As a sign of how politically sensitive verbal, online and physical attacks on and intimidation of parliamentarians has become, the Crown Prosecution Service (CPS) in its areas has begun recording all cases in which the complainant is a parliamentarian or member of their staff, where the offence is connected to their public role. The CPS will provide monthly notification to the Directors of Legal Services to aid effective monitoring. That’s according to Max Hill, director of public prosecutions at the CPS, in a letter to the senior Labour MP Harriet Harman, who chairs the Joint Committee on Human Rights.

The committee of MPs and peers is due to hear evidence from him on May 8, as part of its inquiry into threats to MPs and the right to demonstrate. It’s asking; what is the correct balance between the right to protest, including to protest against things an MP has said, and the democratic need for MPs to have the freedom to represent their constituents and communicate with the public?

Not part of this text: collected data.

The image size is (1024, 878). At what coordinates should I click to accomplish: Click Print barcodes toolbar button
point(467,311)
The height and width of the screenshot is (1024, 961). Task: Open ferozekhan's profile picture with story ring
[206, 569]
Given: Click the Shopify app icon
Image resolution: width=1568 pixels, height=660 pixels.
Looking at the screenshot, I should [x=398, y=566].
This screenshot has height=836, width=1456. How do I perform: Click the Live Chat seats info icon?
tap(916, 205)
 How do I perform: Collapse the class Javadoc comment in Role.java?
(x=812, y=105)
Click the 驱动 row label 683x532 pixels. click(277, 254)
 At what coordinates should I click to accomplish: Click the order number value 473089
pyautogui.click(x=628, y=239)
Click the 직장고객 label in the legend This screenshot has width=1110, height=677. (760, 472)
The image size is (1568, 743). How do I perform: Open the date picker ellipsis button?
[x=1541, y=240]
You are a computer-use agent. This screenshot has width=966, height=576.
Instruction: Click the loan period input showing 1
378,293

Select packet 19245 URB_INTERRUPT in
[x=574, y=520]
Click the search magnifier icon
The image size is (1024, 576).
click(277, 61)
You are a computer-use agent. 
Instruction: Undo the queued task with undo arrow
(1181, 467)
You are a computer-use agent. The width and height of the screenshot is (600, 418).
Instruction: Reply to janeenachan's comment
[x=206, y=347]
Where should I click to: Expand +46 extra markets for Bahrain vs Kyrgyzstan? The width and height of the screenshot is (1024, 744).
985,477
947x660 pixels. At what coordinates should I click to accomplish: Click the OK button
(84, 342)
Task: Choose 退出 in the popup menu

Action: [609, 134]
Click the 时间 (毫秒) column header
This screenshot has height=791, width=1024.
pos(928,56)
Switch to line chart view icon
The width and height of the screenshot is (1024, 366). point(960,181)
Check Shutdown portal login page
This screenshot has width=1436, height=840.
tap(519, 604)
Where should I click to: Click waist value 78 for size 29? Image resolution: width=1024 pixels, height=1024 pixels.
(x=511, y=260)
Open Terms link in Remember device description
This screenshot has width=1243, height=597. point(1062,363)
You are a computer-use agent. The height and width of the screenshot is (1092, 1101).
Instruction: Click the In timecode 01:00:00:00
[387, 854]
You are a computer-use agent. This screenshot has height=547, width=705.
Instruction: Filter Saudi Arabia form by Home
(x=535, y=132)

Hill wrote that ‘the CPS will continue to make the decision to prosecute independently and fearlessly and, where the Code [for Crown Prosecutors] test is met, bring offenders to justice’. He said that whether or not ‘the line between rude and offensive has been crossed into grossly offensive and menacing, or the line between boisterous and loud has been crossed into threatening and abusive, may sometimes involve a difficult judgement call’.

He admitted that the CPS is still ‘working with partners to implement the relevant recommendations of the December 2017 report of the Committee on Standards in Public Life, including developing new guidance for [election] candidates’.

The CPS has he said ‘developed a new information pack that will support MPs in responding effectively to conduct that may potentially be a criminal offence’. As a sign that some MPs are not satisfied with CPS action or lack of it when incidents are sent to it, in a case of an unnamed Conservative MP when speaking having to face chants of ‘Nazi’, the CPS decided that the ‘evidential test’ was ‘not met’. The MP made a ‘Victim’s Right to Review’ request of the decision not to prosecute. The CPS chief prosecutor for Wessex upheld the CPS’ decision.

Hill’s letter to Harman on the Parliament website includes anonymised details of some cases of harassment or other online or physical world crime against MPs, and whether cases have gone to court (resulting in community sentences or suspended or actual prison terms) or were discontinued.

In giving evidence to the committee in January, the Conservative MP Sir Graham Brady said: “My sense is that it is more widespread at the moment and that social media is probably one of the reasons for it. It tends to coarsen discourse.” This echoes findings of the Committee on Standards in Public Life in December 2017; that ‘intimidatory behaviour is already affecting the way in which MPs are relating to their constituents, has put off candidates who want to serve their communities from standing for public offices, and threatens to damage the vibrancy and diversity of our public life’. In response in March 2018 the Prime Minister Theresa May said that the Government would act on the report, agreeing that a ‘tone of bitterness and aggression has entered into our public debate. Participants in local and national public life – from candidates and elected representatives to campaigners, journalists and commentators – have to contend with regular and sustained abuse.’